Many of us have had life changing moments; some good, some bad. I had mine on March 5, 2014. That was the day that I was diagnosed with stage IV lung cancer and given 2 years to live. It came out of the blue. It was an incidental finding and I had absolutely no risk factors or symptoms leading up to my diagnosis. I was running marathons, biking, skiing and hiking. You name it, I was doing it and I was trying to maintain a healthy lifestyle. I don’t drink and have never smoked. Well, I found out on March 5, 2014 that you don’t need to have any risk factors, like smoking, to get lung cancer.
When I was diagnosed, I was embarrassed to tell people right away because I knew that everyone would think that I was a smoker. I didn’t want people to think that I “deserved” my lung cancer. No other cancer survivor has to defend their diagnosis by saying they didn’t smoke or didn’t eat too much, etc. In fact, the first thing strangers would ask me is, “How much did you smoke?” Even people I knew would say, “I didn’t know you smoked.” I never smoked, but regardless, even if I did, no one deserves to die from lung cancer.

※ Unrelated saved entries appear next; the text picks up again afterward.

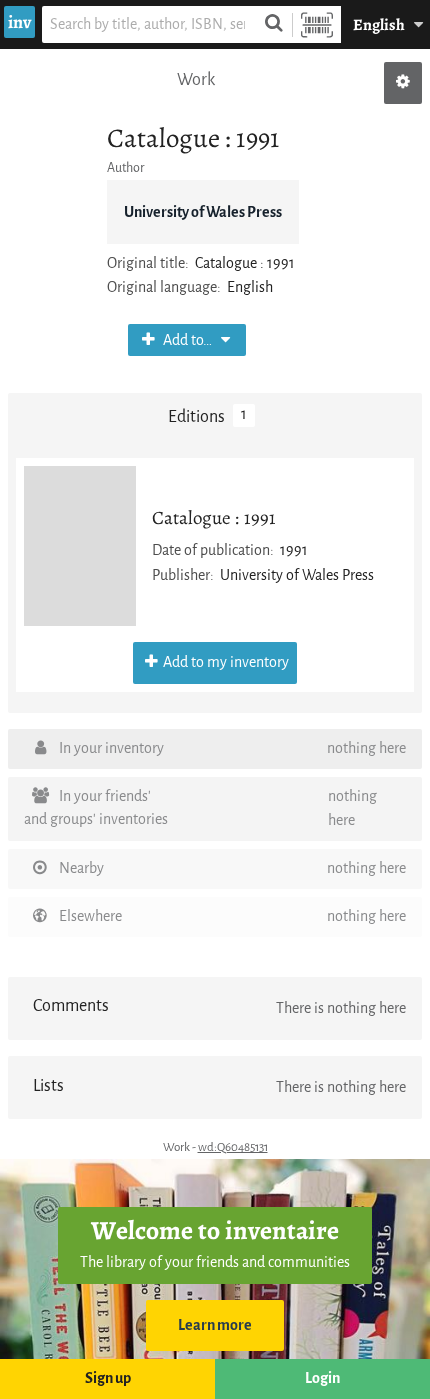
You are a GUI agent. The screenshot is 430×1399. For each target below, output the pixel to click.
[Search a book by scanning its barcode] (317, 24)
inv (19, 22)
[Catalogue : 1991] (80, 546)
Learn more (215, 1325)
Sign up (108, 1378)
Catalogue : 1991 (214, 517)
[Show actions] (403, 83)
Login (322, 1378)
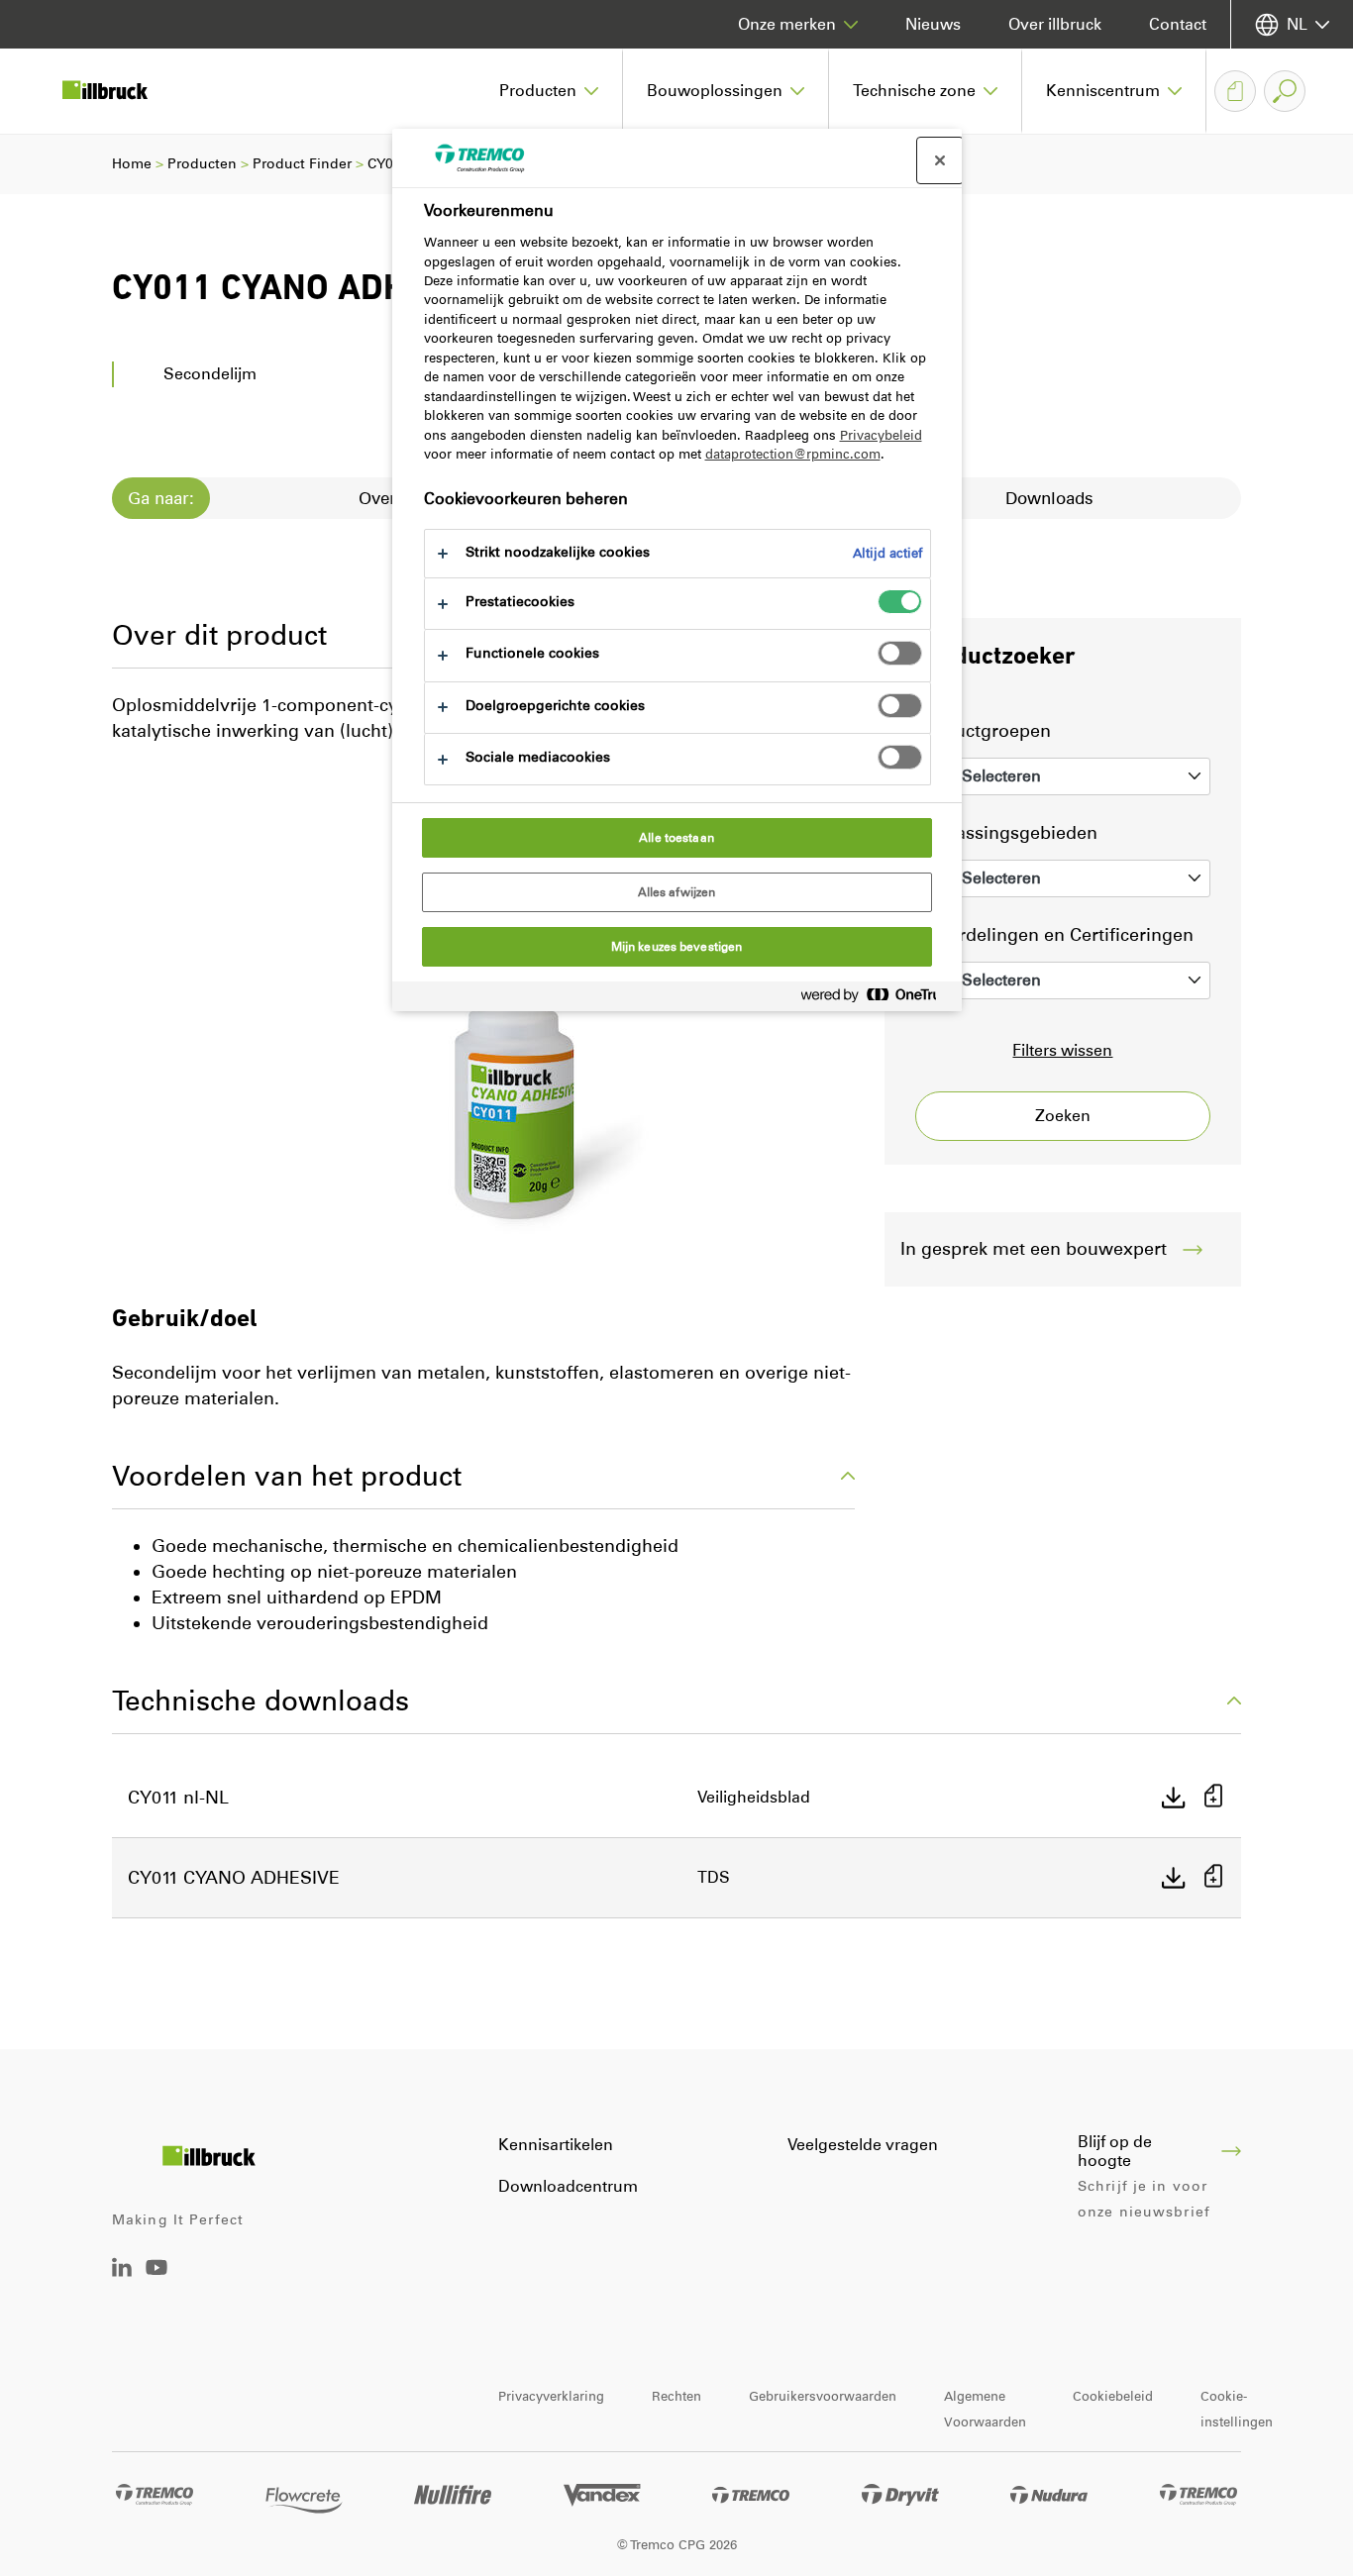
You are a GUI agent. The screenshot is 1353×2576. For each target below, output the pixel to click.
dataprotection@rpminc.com (793, 454)
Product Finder (302, 163)
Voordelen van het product (287, 1476)
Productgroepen (983, 731)
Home (132, 163)
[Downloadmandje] (1235, 91)
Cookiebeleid (1113, 2396)
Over (377, 498)
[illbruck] (119, 91)
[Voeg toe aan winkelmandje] (1213, 1798)
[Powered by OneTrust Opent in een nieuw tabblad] (876, 998)
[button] (549, 91)
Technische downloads (260, 1700)
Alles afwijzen (677, 892)
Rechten (676, 2396)
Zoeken (1063, 1115)
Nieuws (933, 24)
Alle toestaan (676, 838)
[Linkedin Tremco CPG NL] (122, 2271)
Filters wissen (1062, 1050)
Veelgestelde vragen (862, 2144)
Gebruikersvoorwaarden (822, 2396)
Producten (202, 163)
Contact (1177, 24)
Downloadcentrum (568, 2186)
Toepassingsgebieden (1006, 833)
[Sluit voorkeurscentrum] (940, 160)
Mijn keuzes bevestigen (677, 947)
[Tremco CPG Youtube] (156, 2281)
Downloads (1049, 498)
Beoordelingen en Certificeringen (1054, 935)
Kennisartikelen (555, 2144)
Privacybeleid (881, 435)
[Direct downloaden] (1174, 1797)
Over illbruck (1054, 24)
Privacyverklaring (551, 2396)
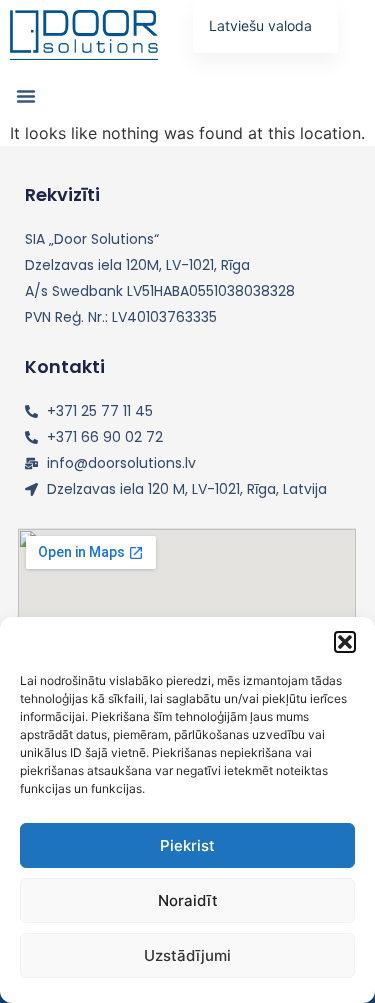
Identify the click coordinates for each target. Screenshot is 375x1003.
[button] (345, 642)
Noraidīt (188, 900)
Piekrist (187, 845)
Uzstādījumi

Now, I am not embarrassed to tell people I have lung cancer and have become an advocate for lung cancer. I try to inform people of the facts, but the stigma attached to lung cancer is real and it affects how people think of you and even affects how much research is done for lung cancer.
Did you know that lung cancer is the number one cancer killer among men and women and kills more people than prostate, breast and colon cancers combined? Although, lung cancer is the leading cause of death, only 6 percent of federal research dollars are spent on lung cancer research. I have a very rare form of cancer with an ALK mutation. Because of research, I have been on targeted therapy for over 7 years. I am on my third generation of ALK inhibitors, but I have been able to live a high quality life and experience things I never thought I’d be around for. It turns out that you only need lungs to get lung cancer. If I can get lung cancer, so can you. You’re not guaranteed tomorrow, but you can make the best of the time you have every day. Life is a gift, that’s why they call it the present.